General Electric: Thomas Alva Edison tarafından Edison Electric Light Co. adıyla 1879’da kurulan küçük şirket o dönemler petrol alanının tek başına sahibi Rockefeller’den sonra ABD’nin en zengin ve en büyük “banker-sanayici”lerinden, yatırım bankacılığının ABD’deki kurucusu J. P. Morgan’ın ele geçirdiği Thomson-Houston şirketi tarafından yutuldu ve 1892’de General Electric (GE) ismini aldı. Edison küçük bir hisseyle bir kenarda sıradan bir teknisyen olarak laboratuarına kapatıldı. Ampul üretmeyle işe başlayan şirket bugün tekellerin tekeli oldu. Neredeyse dünyada üretmediği şey yok. Çamaşır makinesinden lokomotife; röntgen cihazından uzay aracına, nükleer denizaltıdan bilgisayar-program yapımcılığına (software), televizyon yayıncılığından sigortacılık ve yatırım bankacılığına kadar hemen hemen akla gelebilecek her alanda üretim yapıyor. GE, 13 ayrı ana bölümü ile 83 ayrı sektör ya da alanda iş yapıyor, birbirinden ayrı 250’den fazla farklı kalemde mal üretiyor.
GE’nin 1997 Mart sonunda açıklanan 1996 yıllık cirosu 79 milyar 179 milyon, aktif toplamı 272 milyar 402 milyon, kârı ise 7 milyar 280 milyon dolar. GE, Fortune’un sıralamasına göre, ciroları bakımından ABD’nin beşinci, dünyanın on ikinci; kârları bakımından iki petrol devi İngiliz-Hollanda şirketi Shell ve Amerikan Exxon’in ardından dünyanın üçüncü, ABD’nin ise ikinci; aktif toplamları bakımından ABD’nin dördüncü, dünyanın otuz birinci; çalıştırdığı kişi sayısı bakımından ise ABD’nin onuncu, dünyanın yirmi ikinci büyük tekeli. Fortune’a göre ayrıca elektronik ve elektrikli eşya alanında dünyanın en “başarılı” ve “güvenilir” şirketi. Yine Fortune’a göre piyasa değeri açısından 169 milyar 388 milyon dolar ile ABD’nin en büyük tekeli.

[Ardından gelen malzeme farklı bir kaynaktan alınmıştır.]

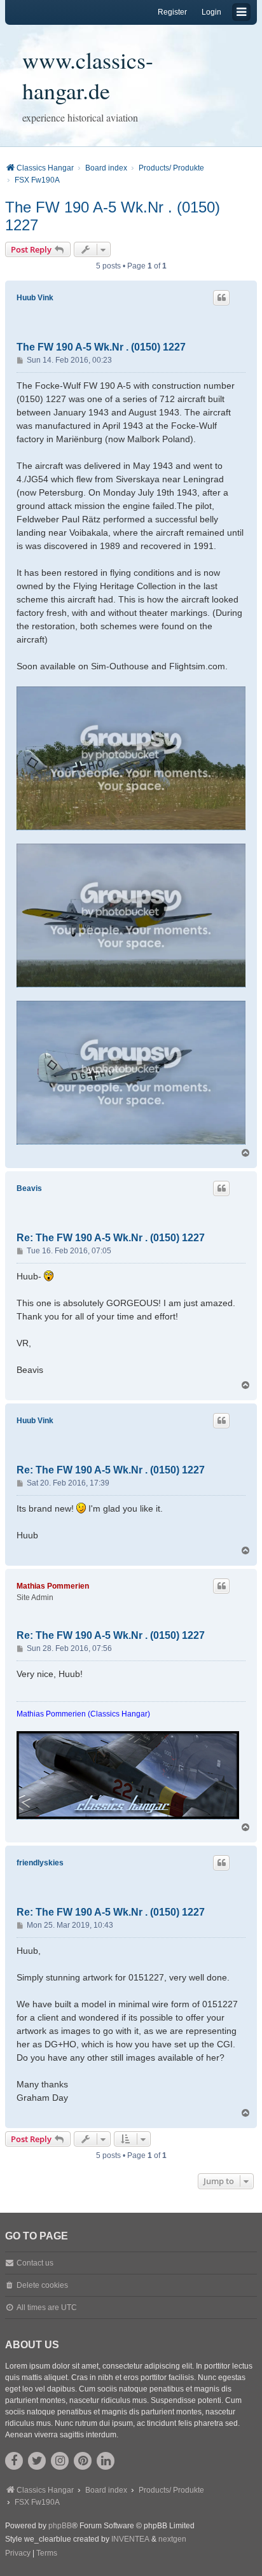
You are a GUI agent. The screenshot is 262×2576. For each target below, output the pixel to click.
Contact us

GE piyasa değerini son 15 yıl içinde 156 milyar dolar ile 11,5 kat ya da yüzde 1155 artırarak 13,5 milyar dolardan 169,4 milyar dolara yükseltti. 1982’den bu yana piyasa değerini en fazla artıran diğer bazı tekeller ise sırasıyla Coca-Cola 3,9 milyardan 147,6 milyara (% 3685), Intel 1 milyardan 113,2 milyara (% 11320), Merck 5,3 milyardan 106,6 milyara (% 1911), Exxon 25,1 milyardan 125,6 milyara (% 400) ve Philip Morris 5,8 milyardan 104,6 milyar dolara (% 1703) çıkardı.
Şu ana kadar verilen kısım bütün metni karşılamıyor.